Exercise details: Copy the part of the article on thermal imaging that begins at the words "Living Laws" and ends after the words "Kennedy, and O'Connor.". Keep its wording and punctuation unchanged.

Article:

______

The Supreme Court: Finding Marijuana with Thermal-Imaging Devices

Finding Marijuana with Thermal-Imaging Devices

A much more controversial drug case ruling decided by a 5 to 4 split on February 20, 2001, was Kyllo v. United States. The controversy surrounded the use of a thermal-imaging device to scan a residence for heat emissions.

Federal agent William Elliot suspected Danny Kyllo was growing marijuana in his home. Many people growing marijuana use high intensity heat generating lamps to facilitate its growth. Elliot parked his car across from Kyllo's home and aimed a thermal imager at the house to see if the heat emanating from Kyllo's home was consistent with readings that would be expected if these high intensity lamps were being used.

Elliot conducted the scan at 3:20 A.M. and took just a few minutes to find out that the garage roof and one wall of the house were hotter than the rest of the house as well as the houses of his neighbors.

Just the Facts

Federal agent William Elliot used a device that is widely available to the general public—an Agema Thermovision 210. Thermal-imaging devices detect infrared radiation, which is emitted by almost all objects, but is not visible to the naked eye.

Using this information, as well as the information from an informant and Kyllo's subpoenaed utility, Elliot got a search warrant to search Kyllo's home. The search revealed over 100 marijuana plants under the cultivation of high-intensity lamps as the imager showed. Kyllo tried to suppress the evidence, which was denied by the district court. Kyllo entered a conditional guilty plea and appealed his case to the 9th Circuit Court.

The 9th Circuit Court ruled that the district court should hold a hearing on whether the use of the thermal imager was intrusive and violated Kyllo's Fourth Amendment rights. The district court found the imager was non-intrusive, gave a crude visual image of heat being radiated from the outside of the house, did not show any people or activity in the house, and could not penetrate the walls or windows. Therefore no intimate details had been revealed by the scan. The 9th Circuit Court affirmed that Kyllo's rights had not been denied because of an unconstitutional search and seizure.

Living Laws

Police cannot use an electronic device that would explore the details of your home without first getting a search warrant.

Kyllo then appealed the case to the United States Supreme Court. In a 5 to 4 decision, the Supreme Court found that to “explore the details of the home that would previously have been unknowable without physical intrusion, the surveillance is a 'search' and is presumptively unreasonable without a warrant.” Justice Scalia wrote the opinion for the Court and was joined by Breyer, Ginsburg, Souter and Thomas. Justice Stevens dissented and was joined by Rehnquist, Kennedy, and O'Connor.

______

Rows:
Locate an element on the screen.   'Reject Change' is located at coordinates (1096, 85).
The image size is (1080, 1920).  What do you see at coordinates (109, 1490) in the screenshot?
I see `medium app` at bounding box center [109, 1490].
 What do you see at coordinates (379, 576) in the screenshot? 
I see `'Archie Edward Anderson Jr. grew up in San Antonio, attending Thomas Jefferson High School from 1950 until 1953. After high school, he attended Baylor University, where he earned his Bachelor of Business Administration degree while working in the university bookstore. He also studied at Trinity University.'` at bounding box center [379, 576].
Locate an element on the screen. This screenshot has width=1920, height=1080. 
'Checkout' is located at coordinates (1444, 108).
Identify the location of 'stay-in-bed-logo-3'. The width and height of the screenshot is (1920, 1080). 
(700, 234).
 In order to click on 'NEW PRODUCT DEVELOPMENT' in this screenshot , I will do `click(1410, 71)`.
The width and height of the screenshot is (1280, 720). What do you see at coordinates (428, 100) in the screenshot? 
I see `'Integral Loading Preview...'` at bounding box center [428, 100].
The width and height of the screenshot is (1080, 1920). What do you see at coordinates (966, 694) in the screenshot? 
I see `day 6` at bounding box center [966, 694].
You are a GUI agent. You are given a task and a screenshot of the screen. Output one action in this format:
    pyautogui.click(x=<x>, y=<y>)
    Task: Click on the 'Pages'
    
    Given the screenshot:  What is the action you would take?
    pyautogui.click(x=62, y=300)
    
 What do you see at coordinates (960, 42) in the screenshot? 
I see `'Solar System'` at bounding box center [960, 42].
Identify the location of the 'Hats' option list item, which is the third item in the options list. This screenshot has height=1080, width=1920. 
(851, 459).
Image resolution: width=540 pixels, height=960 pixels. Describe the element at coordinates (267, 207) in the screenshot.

______

Reply:
Living Laws

Police cannot use an electronic device that would explore the details of your home without first getting a search warrant.

Kyllo then appealed the case to the United States Supreme Court. In a 5 to 4 decision, the Supreme Court found that to “explore the details of the home that would previously have been unknowable without physical intrusion, the surveillance is a 'search' and is presumptively unreasonable without a warrant.” Justice Scalia wrote the opinion for the Court and was joined by Breyer, Ginsburg, Souter and Thomas. Justice Stevens dissented and was joined by Rehnquist, Kennedy, and O'Connor.